__TASK GOAL__.
With pictures excluded, retype exactly every line from the one containing "Task: Select the 周期从 radio option" to the end of the records below.

[Stored data]
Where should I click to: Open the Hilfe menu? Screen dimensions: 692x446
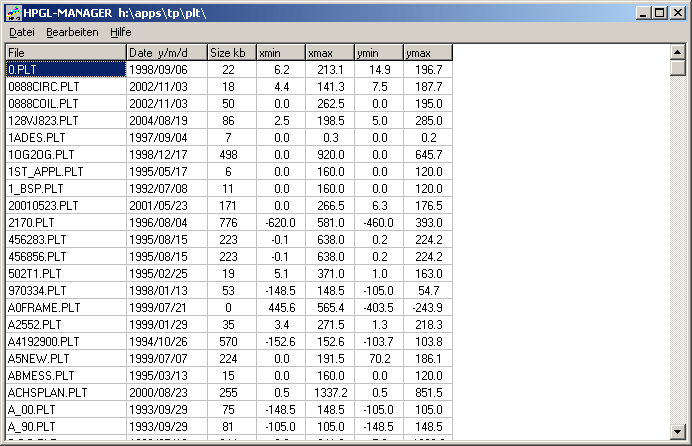point(120,32)
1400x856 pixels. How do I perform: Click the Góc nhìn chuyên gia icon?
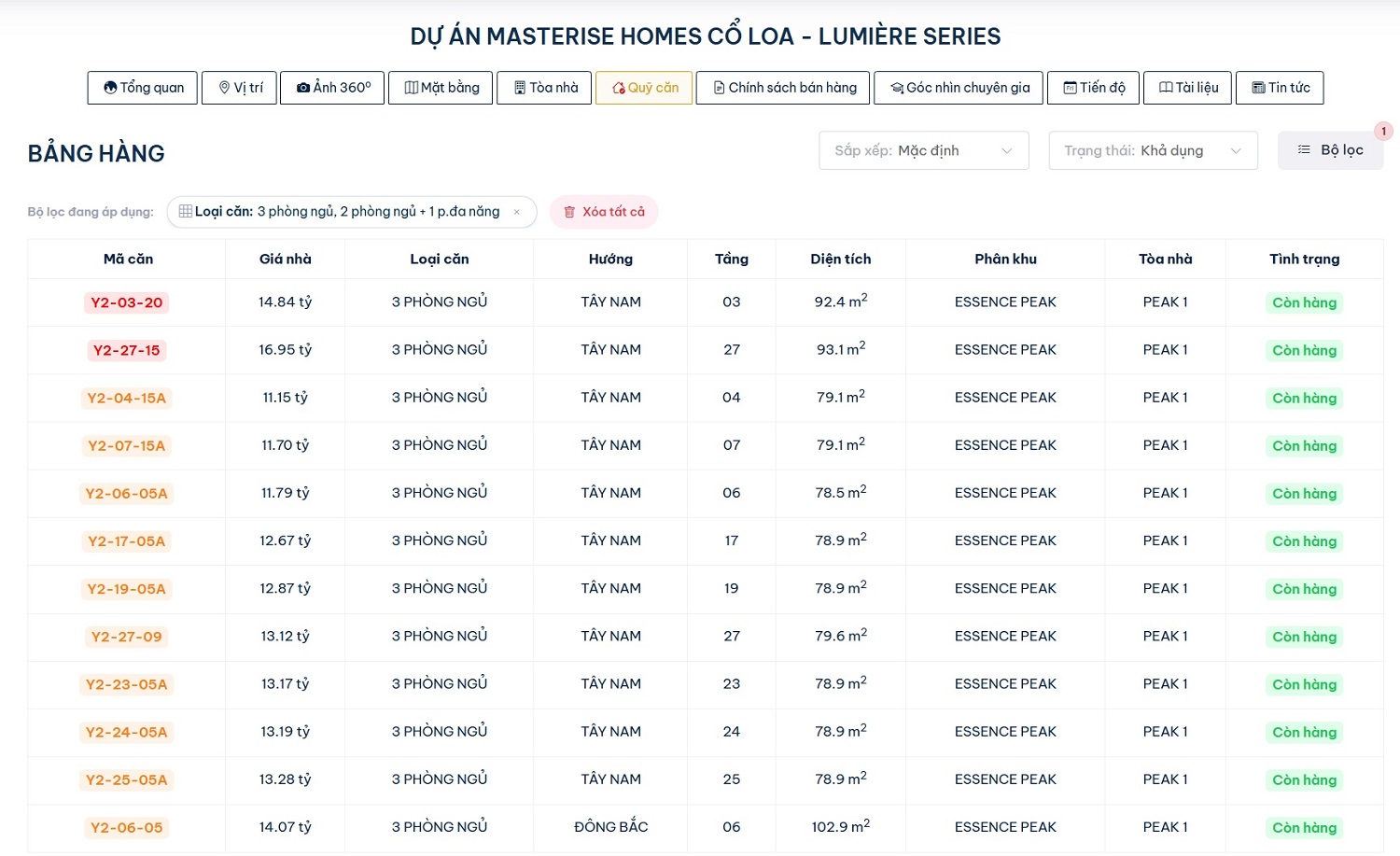tap(897, 88)
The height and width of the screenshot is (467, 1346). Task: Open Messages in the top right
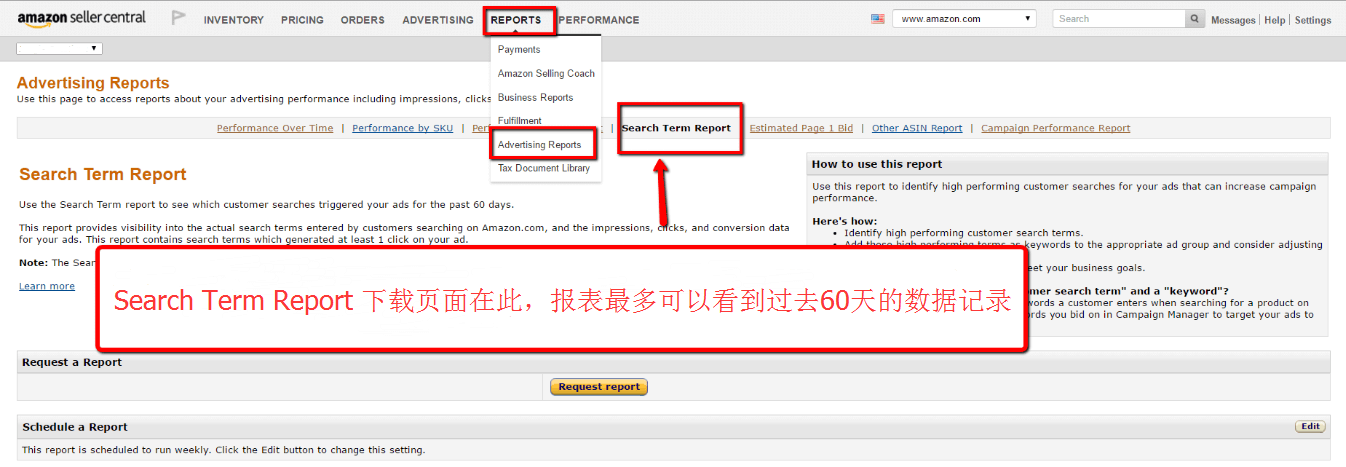click(x=1232, y=20)
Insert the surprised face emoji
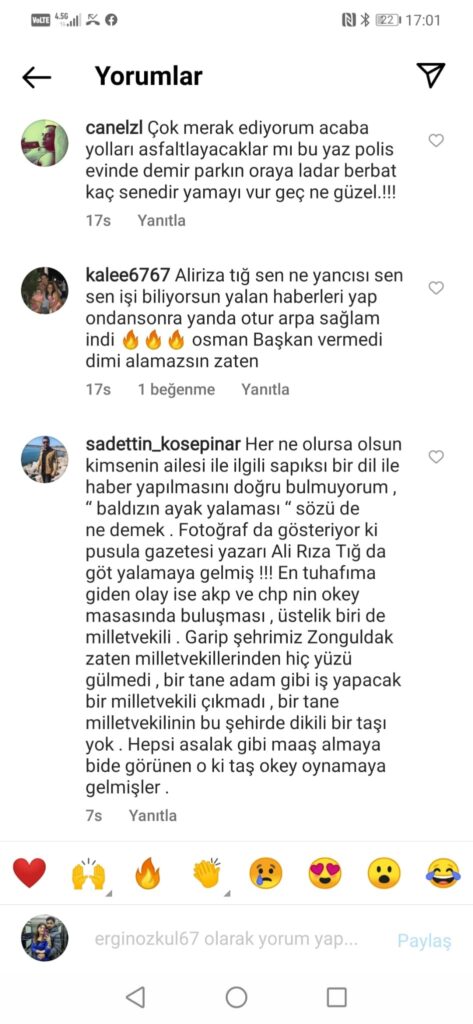 pyautogui.click(x=383, y=873)
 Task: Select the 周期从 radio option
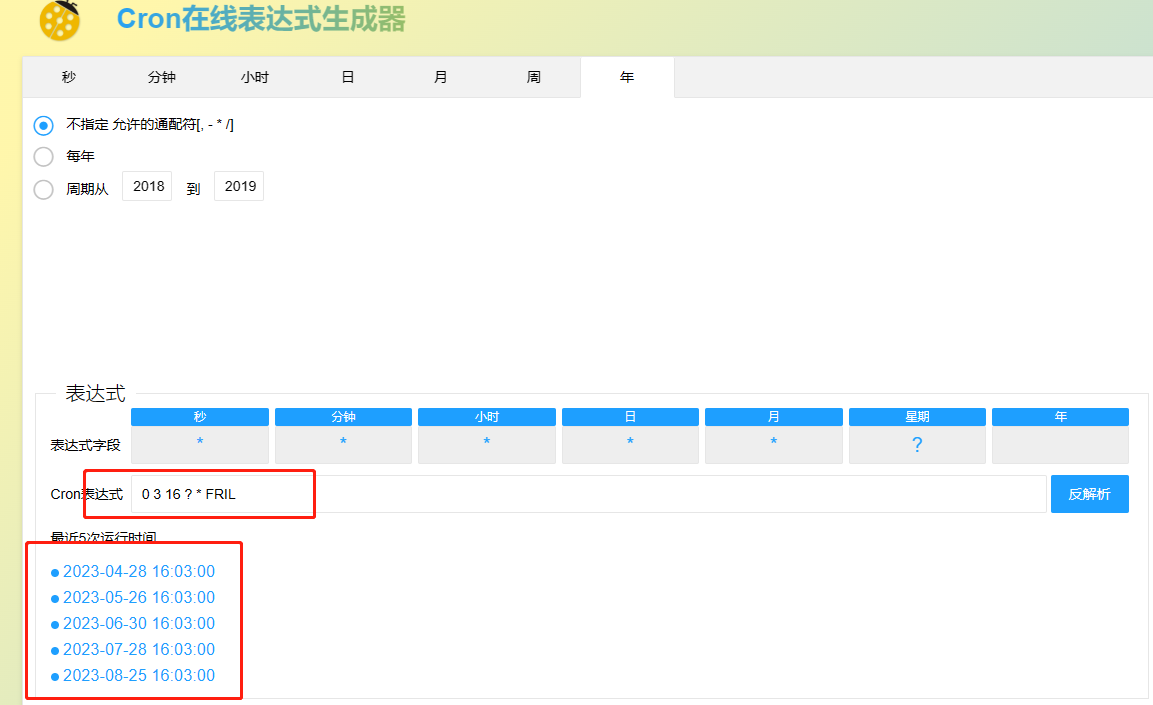click(42, 189)
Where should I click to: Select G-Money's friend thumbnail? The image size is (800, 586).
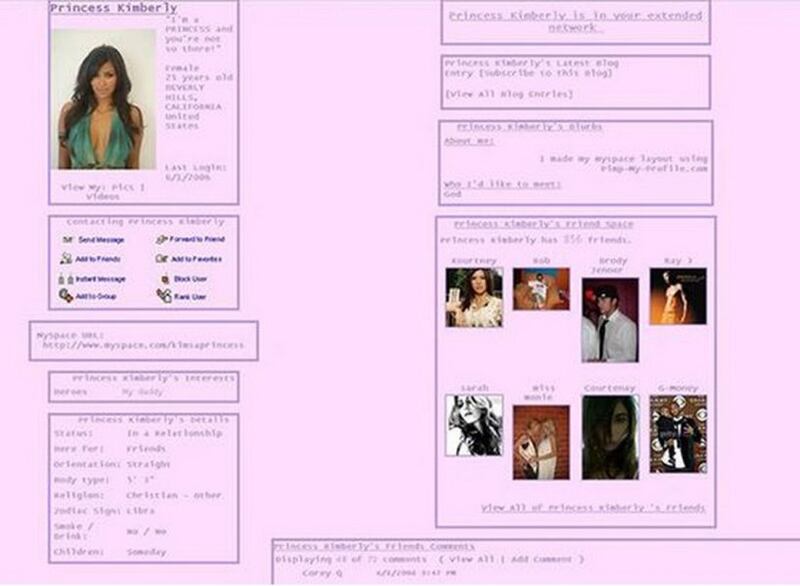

__YOUR SOLUTION__.
 Task: Select the 周期从 radio option
click(42, 189)
Where should I click to: Select G-Money's friend thumbnail? The image size is (800, 586).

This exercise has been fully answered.